I walked up to him, introduced myself and politely said hello and asked for his photograph. He looked at me and stared for a couple seconds before quickly saying 'No.' Now, I was really exhausted at this point and, in that exhaustion, a bit of additional awkwardness arose and I blankly stared at him for a couple seconds after the no, having no answer to respond with. I really wanted the photograph but I didn't have the energy to really put myself out there and try to gain his trust. I just looked at him, holding my camera.

After a few seconds of brutal awkwardness, confused, he said 'Well, what are you going to do with it?' That woke me up. I said 'Oh! I am traveling all over the world to learn how to connect with the world and photograph the beauty of it. When I saw you sitting here, I immediately saw how beautiful this picture was and wanted to get to know you, if possible. I don't want anything at all for it.'

He stared at me.

Finally, he said 'Okay. You can get the photograph.'

I ran over to the spot where I saw the picture and quickly took it, capturing the same smile and beauty in him that I saw before I said hello. I ran up, excited, and showed him the photograph on the back of the camera, expecting him to give a quick glance and then go about his business.
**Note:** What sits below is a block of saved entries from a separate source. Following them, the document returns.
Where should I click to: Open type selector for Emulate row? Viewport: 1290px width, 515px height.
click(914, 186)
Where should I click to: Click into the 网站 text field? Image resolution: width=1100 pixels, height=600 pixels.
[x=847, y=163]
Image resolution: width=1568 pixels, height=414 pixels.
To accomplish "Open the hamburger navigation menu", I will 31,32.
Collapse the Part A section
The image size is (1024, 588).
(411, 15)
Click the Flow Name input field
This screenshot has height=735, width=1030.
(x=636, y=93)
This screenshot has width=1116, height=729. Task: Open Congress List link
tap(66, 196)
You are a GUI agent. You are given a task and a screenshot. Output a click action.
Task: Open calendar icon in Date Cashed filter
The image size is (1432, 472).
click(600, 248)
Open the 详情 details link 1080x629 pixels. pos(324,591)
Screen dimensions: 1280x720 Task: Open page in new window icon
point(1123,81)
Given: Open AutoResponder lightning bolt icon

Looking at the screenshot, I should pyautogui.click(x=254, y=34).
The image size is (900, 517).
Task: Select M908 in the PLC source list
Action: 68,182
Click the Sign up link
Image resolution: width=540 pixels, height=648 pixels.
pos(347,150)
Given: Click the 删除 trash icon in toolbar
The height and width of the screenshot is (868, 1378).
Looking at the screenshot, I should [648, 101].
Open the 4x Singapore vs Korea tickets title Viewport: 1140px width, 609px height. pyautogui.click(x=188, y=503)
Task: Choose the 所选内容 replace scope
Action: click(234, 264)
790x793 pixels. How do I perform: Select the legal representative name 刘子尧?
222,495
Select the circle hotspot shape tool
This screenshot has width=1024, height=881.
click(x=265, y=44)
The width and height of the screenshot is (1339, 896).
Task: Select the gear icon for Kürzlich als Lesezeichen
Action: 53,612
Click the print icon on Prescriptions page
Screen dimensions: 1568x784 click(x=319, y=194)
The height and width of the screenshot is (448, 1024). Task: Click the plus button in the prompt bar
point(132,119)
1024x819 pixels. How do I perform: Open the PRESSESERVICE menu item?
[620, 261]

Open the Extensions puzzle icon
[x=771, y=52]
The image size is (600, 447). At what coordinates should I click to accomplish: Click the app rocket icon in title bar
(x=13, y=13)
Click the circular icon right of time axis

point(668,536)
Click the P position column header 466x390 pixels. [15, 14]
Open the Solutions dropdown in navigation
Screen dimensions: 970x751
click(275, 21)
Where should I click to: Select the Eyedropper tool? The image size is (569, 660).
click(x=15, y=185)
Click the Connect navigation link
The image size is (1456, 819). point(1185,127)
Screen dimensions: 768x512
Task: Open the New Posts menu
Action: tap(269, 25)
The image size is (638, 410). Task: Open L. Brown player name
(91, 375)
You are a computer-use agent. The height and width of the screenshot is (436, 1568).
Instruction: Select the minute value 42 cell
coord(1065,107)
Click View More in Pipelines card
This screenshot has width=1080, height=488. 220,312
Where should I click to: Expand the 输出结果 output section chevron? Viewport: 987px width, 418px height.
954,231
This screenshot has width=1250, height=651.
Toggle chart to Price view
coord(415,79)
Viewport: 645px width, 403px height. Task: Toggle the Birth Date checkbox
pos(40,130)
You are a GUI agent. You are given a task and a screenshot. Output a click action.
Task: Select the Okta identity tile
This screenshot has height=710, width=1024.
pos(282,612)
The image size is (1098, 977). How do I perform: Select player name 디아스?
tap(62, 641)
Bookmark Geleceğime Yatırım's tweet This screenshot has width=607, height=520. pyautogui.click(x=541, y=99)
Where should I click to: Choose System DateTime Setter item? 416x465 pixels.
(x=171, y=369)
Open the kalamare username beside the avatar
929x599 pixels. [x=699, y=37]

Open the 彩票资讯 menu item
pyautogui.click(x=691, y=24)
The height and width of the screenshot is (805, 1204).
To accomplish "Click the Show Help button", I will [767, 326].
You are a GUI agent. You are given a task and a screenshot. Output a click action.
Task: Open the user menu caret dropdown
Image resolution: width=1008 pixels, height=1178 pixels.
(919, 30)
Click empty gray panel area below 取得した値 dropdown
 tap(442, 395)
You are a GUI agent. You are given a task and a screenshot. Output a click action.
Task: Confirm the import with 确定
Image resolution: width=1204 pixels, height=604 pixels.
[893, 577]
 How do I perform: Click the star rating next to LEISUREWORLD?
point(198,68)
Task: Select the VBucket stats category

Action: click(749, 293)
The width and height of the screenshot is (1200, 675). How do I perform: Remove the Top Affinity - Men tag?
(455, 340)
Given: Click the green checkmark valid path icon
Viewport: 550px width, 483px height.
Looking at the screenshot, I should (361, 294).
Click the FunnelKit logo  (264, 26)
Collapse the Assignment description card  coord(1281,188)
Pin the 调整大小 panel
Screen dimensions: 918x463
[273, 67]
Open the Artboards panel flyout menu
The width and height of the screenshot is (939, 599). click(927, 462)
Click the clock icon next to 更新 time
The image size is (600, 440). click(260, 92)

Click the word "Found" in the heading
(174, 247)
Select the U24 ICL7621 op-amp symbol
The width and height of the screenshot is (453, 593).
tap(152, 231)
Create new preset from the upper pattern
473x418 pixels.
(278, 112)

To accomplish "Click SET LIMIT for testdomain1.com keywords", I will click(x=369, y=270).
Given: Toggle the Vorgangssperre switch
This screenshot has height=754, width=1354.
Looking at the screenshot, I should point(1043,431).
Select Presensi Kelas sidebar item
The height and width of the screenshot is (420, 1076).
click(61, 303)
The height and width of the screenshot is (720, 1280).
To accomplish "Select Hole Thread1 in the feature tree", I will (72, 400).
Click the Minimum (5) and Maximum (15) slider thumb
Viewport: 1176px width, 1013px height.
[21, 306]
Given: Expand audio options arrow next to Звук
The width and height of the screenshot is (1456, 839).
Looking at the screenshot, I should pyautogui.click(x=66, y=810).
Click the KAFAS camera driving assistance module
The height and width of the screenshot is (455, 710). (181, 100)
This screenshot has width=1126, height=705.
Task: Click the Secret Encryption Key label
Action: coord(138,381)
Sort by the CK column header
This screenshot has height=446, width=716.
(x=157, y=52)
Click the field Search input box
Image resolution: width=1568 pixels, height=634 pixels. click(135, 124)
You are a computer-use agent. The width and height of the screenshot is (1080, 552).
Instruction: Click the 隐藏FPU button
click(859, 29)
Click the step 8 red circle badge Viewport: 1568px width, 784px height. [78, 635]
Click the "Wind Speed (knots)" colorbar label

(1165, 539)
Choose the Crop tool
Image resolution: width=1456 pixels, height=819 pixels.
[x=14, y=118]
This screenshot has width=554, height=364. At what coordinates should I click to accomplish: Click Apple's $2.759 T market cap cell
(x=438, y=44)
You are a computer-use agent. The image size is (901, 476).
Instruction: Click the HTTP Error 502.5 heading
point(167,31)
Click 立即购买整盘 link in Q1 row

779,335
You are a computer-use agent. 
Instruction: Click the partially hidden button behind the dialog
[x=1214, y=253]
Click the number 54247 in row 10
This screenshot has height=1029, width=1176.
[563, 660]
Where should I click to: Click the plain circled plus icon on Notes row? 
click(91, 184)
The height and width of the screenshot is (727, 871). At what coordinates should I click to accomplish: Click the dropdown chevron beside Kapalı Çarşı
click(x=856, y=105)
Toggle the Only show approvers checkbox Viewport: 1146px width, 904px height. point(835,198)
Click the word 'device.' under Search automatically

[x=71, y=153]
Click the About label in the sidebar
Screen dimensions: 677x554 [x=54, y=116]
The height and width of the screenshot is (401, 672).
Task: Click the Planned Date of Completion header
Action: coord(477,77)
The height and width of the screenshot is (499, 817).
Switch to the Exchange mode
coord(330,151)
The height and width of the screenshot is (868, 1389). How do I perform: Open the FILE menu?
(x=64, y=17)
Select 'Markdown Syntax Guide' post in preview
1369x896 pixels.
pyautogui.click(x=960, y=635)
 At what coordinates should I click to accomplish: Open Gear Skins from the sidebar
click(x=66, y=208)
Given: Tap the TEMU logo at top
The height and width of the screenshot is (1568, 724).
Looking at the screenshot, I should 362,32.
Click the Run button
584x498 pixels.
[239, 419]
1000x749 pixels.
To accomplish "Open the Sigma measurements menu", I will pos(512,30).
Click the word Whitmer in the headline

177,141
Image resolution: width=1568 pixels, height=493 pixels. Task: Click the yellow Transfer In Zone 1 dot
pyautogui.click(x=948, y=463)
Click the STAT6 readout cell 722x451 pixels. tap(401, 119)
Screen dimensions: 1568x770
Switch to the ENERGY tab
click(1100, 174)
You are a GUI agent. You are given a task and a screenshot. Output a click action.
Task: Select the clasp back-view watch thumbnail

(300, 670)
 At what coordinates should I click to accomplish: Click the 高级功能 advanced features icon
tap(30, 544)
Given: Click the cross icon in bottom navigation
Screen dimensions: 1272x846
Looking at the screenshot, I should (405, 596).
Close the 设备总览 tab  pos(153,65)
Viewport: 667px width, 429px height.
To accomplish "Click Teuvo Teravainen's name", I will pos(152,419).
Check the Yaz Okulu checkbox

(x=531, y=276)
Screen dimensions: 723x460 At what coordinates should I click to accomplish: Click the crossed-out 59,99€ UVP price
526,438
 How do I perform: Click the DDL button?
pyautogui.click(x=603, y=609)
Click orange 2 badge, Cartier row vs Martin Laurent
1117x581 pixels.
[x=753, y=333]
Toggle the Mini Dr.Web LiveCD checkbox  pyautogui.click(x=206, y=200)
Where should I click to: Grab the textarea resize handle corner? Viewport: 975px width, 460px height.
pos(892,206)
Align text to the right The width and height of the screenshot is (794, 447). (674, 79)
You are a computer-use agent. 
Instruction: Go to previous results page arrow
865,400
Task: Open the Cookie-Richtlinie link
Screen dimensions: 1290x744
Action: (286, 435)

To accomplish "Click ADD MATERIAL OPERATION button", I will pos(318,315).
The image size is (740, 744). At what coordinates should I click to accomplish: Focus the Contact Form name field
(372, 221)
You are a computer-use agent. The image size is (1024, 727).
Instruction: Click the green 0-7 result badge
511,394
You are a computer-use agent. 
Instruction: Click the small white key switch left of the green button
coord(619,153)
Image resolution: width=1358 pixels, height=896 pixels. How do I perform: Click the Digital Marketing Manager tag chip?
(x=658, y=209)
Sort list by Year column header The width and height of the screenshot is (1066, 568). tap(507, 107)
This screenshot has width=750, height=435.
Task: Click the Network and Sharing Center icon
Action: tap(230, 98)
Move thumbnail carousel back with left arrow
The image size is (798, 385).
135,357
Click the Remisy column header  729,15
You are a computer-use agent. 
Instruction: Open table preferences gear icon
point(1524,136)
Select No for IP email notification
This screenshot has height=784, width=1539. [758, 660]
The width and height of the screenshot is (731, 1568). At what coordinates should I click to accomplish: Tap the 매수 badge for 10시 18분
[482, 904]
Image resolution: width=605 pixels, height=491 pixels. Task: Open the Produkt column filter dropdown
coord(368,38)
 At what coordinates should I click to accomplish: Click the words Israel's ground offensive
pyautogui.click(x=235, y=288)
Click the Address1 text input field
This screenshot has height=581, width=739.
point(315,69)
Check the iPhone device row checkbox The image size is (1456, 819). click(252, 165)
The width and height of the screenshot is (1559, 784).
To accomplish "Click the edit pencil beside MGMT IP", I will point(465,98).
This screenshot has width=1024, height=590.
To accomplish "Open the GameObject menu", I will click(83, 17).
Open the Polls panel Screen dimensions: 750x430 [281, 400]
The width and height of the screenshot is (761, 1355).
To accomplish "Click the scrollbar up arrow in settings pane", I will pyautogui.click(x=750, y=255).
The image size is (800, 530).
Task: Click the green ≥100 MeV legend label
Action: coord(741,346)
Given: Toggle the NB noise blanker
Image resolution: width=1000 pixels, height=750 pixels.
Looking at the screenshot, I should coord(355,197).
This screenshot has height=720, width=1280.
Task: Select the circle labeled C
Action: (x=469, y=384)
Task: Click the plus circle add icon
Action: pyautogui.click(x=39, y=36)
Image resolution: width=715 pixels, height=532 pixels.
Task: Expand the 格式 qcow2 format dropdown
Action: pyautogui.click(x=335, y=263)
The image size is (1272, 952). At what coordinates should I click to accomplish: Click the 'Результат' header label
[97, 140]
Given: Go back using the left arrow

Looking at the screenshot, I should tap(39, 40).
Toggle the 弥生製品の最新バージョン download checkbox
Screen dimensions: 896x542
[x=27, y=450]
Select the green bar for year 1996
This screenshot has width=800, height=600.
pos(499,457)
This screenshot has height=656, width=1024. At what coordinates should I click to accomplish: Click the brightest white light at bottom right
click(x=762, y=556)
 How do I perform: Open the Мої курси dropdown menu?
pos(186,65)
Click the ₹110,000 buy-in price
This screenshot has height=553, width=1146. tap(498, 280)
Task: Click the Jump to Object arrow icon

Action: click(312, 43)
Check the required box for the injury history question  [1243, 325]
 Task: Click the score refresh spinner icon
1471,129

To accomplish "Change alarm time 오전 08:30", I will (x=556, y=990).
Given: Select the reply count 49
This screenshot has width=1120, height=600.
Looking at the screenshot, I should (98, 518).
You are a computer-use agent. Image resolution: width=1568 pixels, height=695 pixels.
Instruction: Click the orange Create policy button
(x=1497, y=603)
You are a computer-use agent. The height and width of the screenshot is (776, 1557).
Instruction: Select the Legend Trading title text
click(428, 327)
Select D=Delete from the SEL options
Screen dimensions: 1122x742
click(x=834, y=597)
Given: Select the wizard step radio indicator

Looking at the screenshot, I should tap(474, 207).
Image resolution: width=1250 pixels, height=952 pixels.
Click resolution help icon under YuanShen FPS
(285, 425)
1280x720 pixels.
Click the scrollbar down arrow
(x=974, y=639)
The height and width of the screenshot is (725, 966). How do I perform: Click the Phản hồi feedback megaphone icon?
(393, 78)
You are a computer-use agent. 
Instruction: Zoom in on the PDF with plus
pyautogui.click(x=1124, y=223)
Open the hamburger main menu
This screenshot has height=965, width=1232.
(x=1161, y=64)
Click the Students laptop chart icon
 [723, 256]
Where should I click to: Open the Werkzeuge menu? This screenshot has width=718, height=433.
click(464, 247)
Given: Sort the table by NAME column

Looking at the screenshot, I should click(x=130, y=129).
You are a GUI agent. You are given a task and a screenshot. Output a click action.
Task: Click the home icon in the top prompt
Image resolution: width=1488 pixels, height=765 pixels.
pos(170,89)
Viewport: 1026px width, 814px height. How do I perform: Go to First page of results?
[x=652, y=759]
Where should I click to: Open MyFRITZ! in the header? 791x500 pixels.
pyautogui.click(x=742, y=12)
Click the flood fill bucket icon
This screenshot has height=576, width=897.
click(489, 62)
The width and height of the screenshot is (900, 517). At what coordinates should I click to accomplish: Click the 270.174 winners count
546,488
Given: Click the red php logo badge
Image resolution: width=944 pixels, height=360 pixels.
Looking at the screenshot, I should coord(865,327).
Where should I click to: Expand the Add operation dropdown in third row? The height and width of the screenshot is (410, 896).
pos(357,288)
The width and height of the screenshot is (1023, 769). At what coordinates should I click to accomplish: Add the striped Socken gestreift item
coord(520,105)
But, when I showed him the photograph on the back of the camera, he reached out and slowly took the camera from me - Looking even closer at the photograph. I didn't know what he was doing but I was still exhausted so I stood there while he did. He examined the picture closely, a very slight smile forming on his mouth as he did. And finally, he looked up at me, now with tears forming in his eyes and said 'No one has ever asked to take my photograph before.'

Holy shit. Tears immediately started to well up in my eyes also. We just looked at each other, completely 100% vulnerable and connected in these brief interaction, and I knew exactly what he meant and why it was so significant. I saw him. But I didn't just see him, I interacted and said hello to him, really wanting nothing at all. Because I saw him and said hello, looking him in the eyes when we talked, he knew he wasn't alone in that moment and we both shared a very human encounter from there.

And it cost me nothing at all except for my pride and embracing my fears.

I realized right then that that's the magic of this project. It's not for the photograph or even the conversation as much as it is showing people that I see them - And allowing them to see me also. In that, we both felt less alone in a world that is constantly moving around us, seeing us but so, so rarely interacting with us - Making us feel like an extra in their movie. Like we are a ghost passing through. Even just a brief hello with eye contact is enough to remind us that we're not nearly as alone as we allow ourselves to believe sometimes.

From there, I knew what I had to do and I just threw myself into being as close to people as possible. I would say hello, ask for the photograph but then quickly put the camera away to just share in their lives with them. There was never a script to this. I never had a single clue what I was doing or what I was going to say. I just put myself out there and figured it out as I went, allowing the conversations to be very connected and genuine every single time.

I ended up going to 14 countries on that one trip. I spent over 130 hours on the trains in the first 30 days. I couldn't stop. I wanted to see as much as I could but even better, keep trying to understand this idea of vulnerability and authenticity. I kept putting myself in more and more difficult situations - Language disconnects, poverty, crime, everything. Whatever I could do to try to poke holes in this awareness and prove to me that maybe it was just luck.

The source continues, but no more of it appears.